The radiator knobs. B can sit for ages, turning these. They often come off in his hand, never to be seen again. I dread the next time the heating comes on: we will either freeze or melt, depending on just how far he managed to turn them.

The DVD player. In the “old days” when there were video players, parents would bemoan the fact that kids would post toast into the slot. No more of that malarkey, you pesky kids, we have DVD players now. Hah. But, B thinks,  eyeing up the DVD player as I have forgotten to shut the child-locked cabinet door, I am going to get this small piece of Lego into that thin slot even if it kills me.
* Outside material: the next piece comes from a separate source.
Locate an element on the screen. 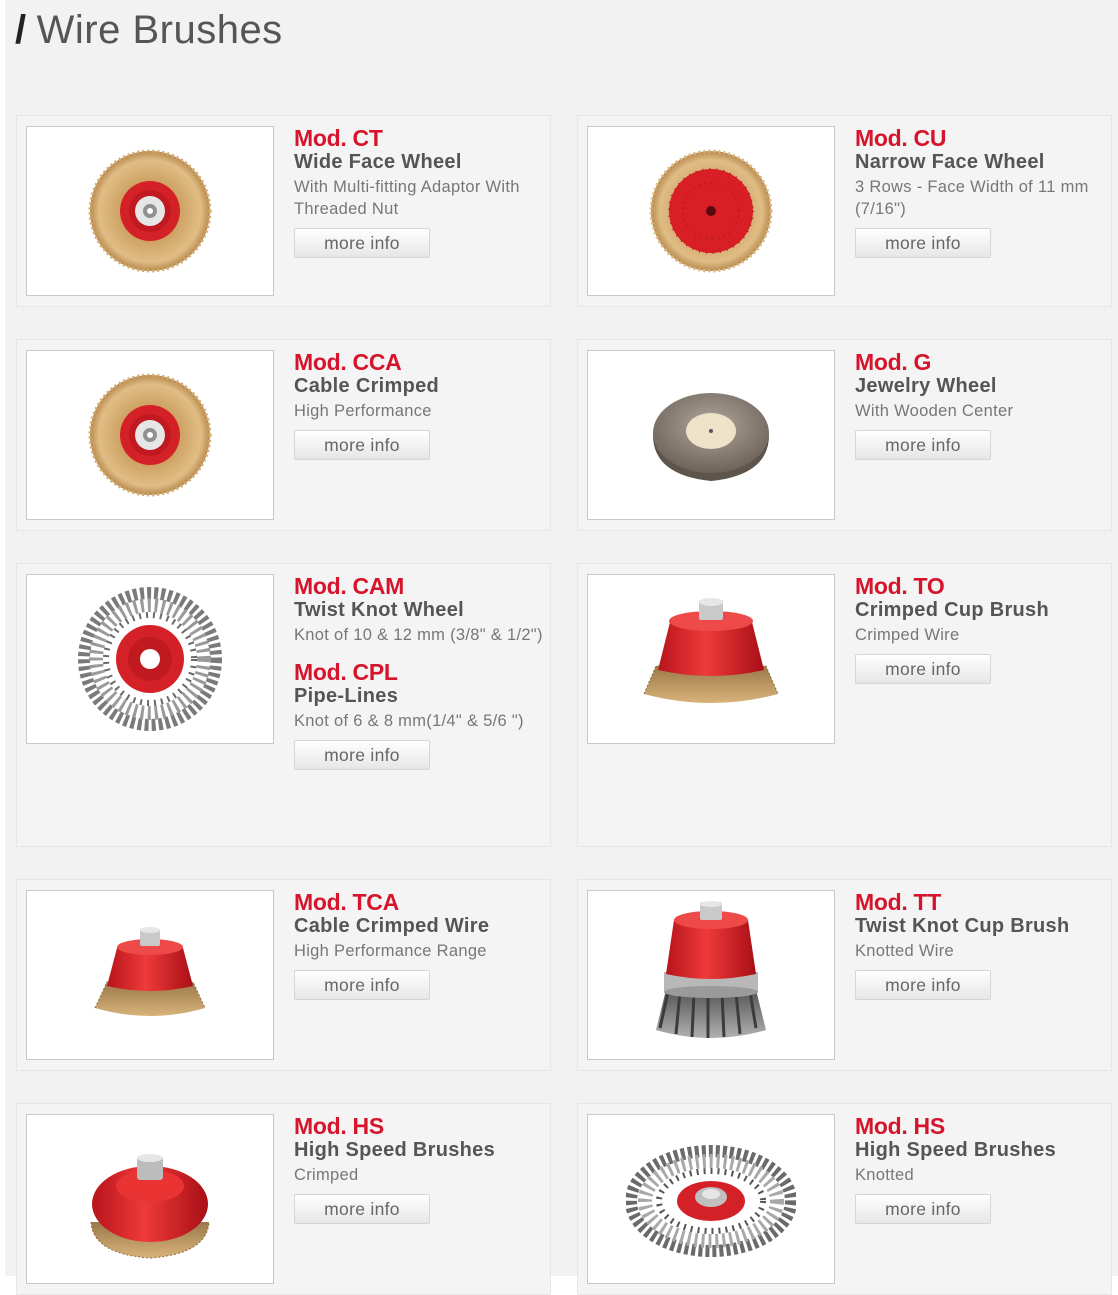  product-name: Twist Knot Wheel is located at coordinates (419, 610).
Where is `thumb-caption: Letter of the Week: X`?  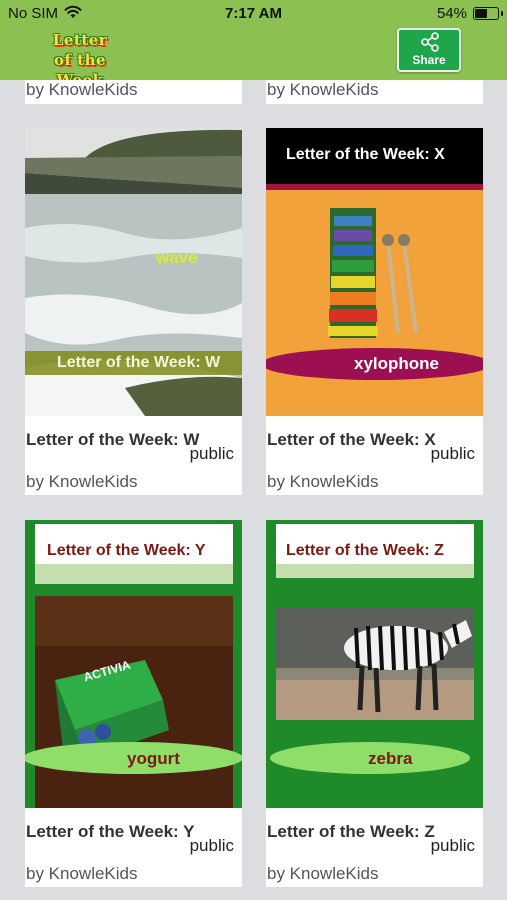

The bottom drawer. We have a set of drawers in our kitchen. Inevitably, there is therefore, a bottom drawer, otherwise known as the Home for the Lost, Abandoned or Unidentified. It’s like the immigration department for general household shit: stuff comes to my attention that I don’t know where it’s from, or where it should be going to, or if, indeed, it has any rights at all to be in the house, so in the bottom drawer it goes, for processing and sorting at some later, unspecified, probably-never, later date. Chargers that have been separated from the appliance to which they once gave life, a single candle stick, a spare piece of venetian blind, a glass place mat that weighs roughly the same as a breeze block, three egg cosies, and a whole load of other shit reside within. Until, of course, B opens the drawer. In which case, every single item bar the place mat is removed, licked, chewed and thrown over his shoulder, roughly as many times as I care to replace everything back into said bottom drawer. I think I may just be done with it, and give him a bin to put everything in the next time.
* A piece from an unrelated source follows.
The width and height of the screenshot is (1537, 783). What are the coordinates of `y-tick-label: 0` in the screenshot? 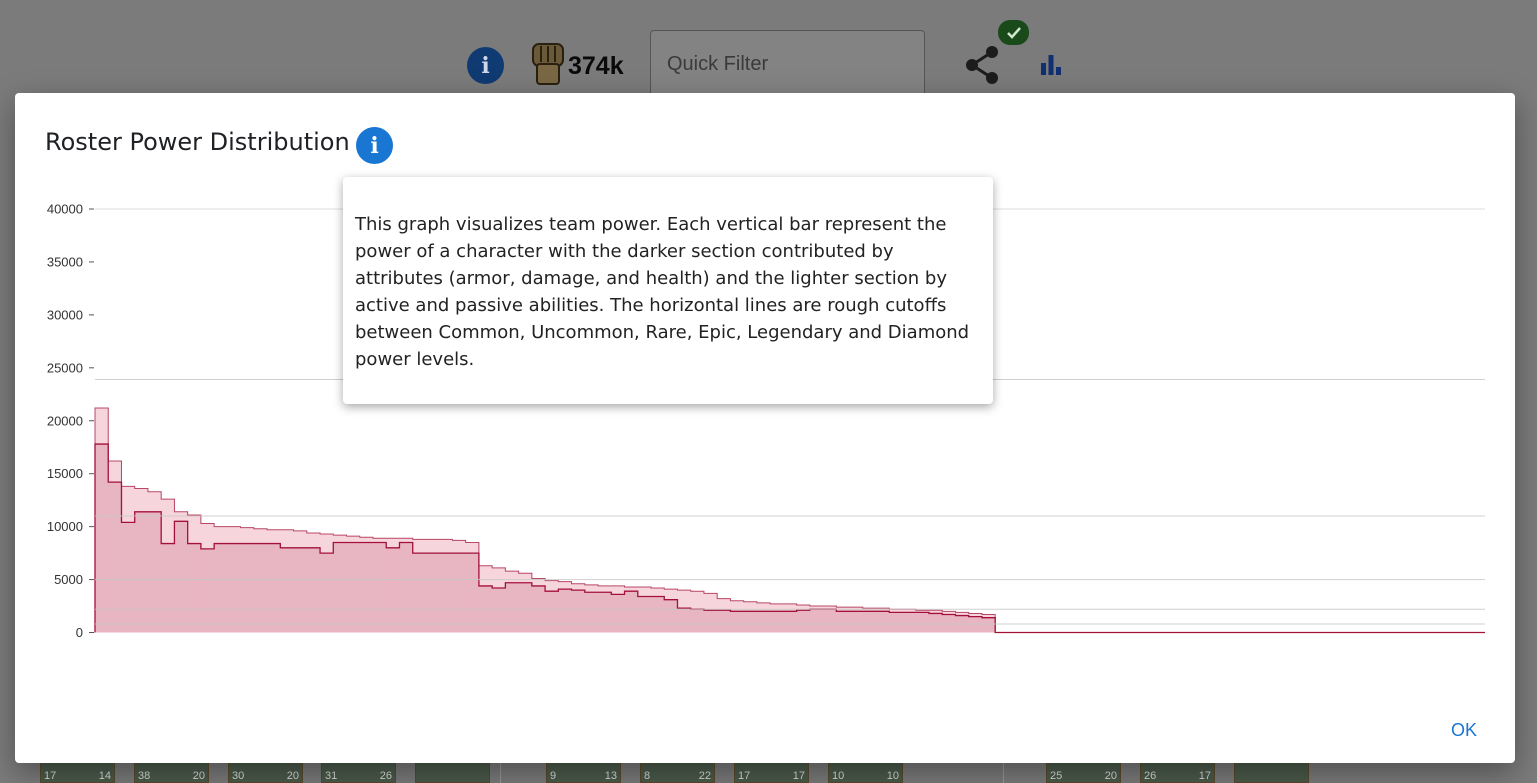 It's located at (80, 632).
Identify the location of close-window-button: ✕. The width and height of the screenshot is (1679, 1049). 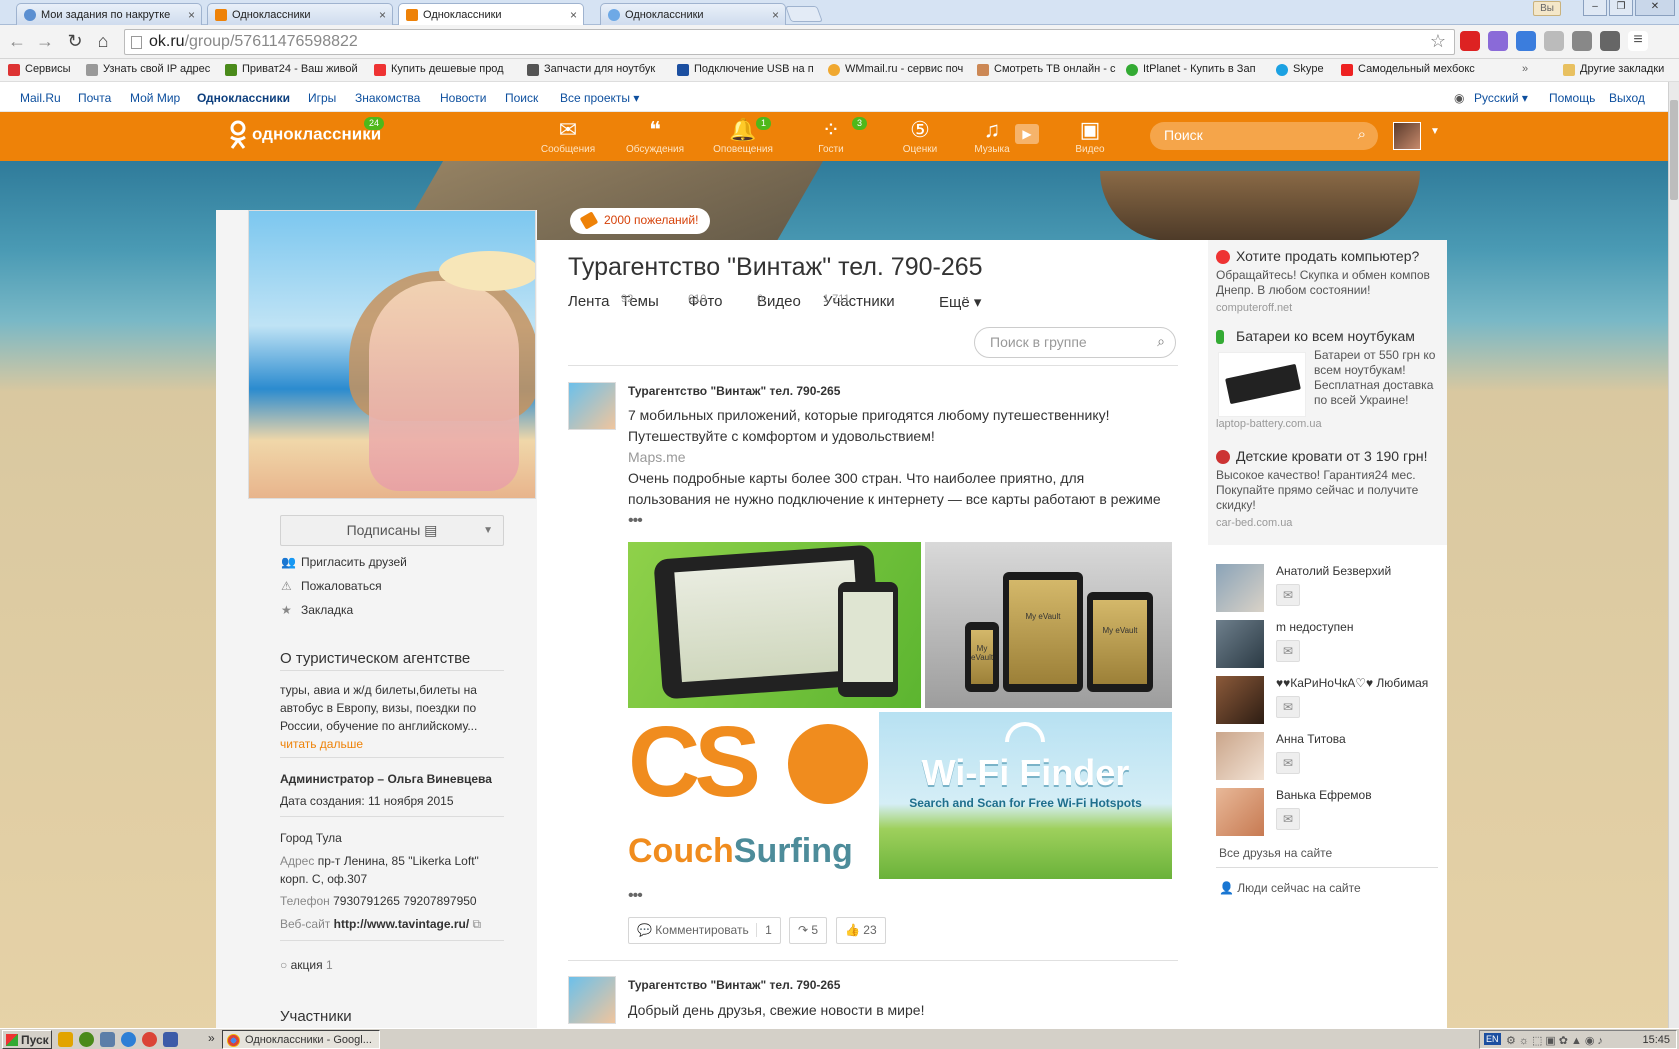
(1655, 8).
The toilet. Just thinking about this makes me gag. That ceramic Mecca calls B from wherever he is in the house, and off he crawls at pace, transfixed by the siren-like call of the bowl. He has a sixth sense on whether the bathroom door has been left open and the moment my back is turned, he heads off to hang out with the loo. What he likes most is grasping the seat and rubbing it with his hands. And more often than not, one of the two other males in the house have left the seat up, so B can really get down and dirty, sliding his hands around the toilet rim. You know, into all those places in which the bacteria have created major conurbations safe in the knowledge that the lazy bint who cleans the loo never really gets the brush to.  I cannot even bear to think about the germs that he collects on these little sojourns, and when I consider the times that I probably haven’t caught him and washed his hands, I feel slightly nauseous about how many of those pooey germs were then sucked from his fingers into his mouth. Ugh. You’d think it would make me clean the toilet three times a day, wouldn’t you? You’d think, huh? Instead, I am running him up a pair of cleaning mittens, so that at least his toilet-rubbing sessions are a little more productive.
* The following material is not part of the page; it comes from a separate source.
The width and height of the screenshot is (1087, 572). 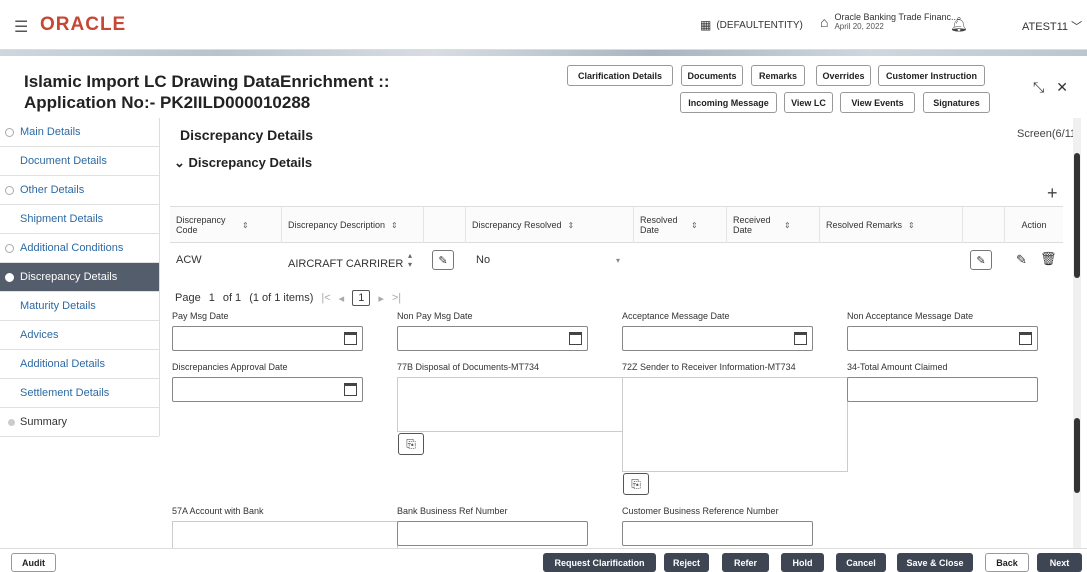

The cooker. Bloody hell, it’s like an adventure playground, this one. Who needs sodding Thomas Land when you can give yourself an adrenaline rush by swinging from the handle of the grill door with gay abandon? Or make the oven light go on and off like some crazy grease-laden disco? Or turn the knobs on the hob until one falls off? The designers at Fisher Price could labour for years to come up with a toy this diverting, but they would fail. The cooker truly is the king of entertainment and not only that, sometimes, fish fingers even appear out of it. Bloody hell fire.

But I may have come up with a solution. Peel the branding labels from some of his toys, and stick them on to the appliances. Because you can bet your bottom dollar the moment that he sees the cooker was made by Duplo, or the DVD player was manufactured by Brio, he would lose interest right there and go and find a rusty screw and an angry anaconda to play with.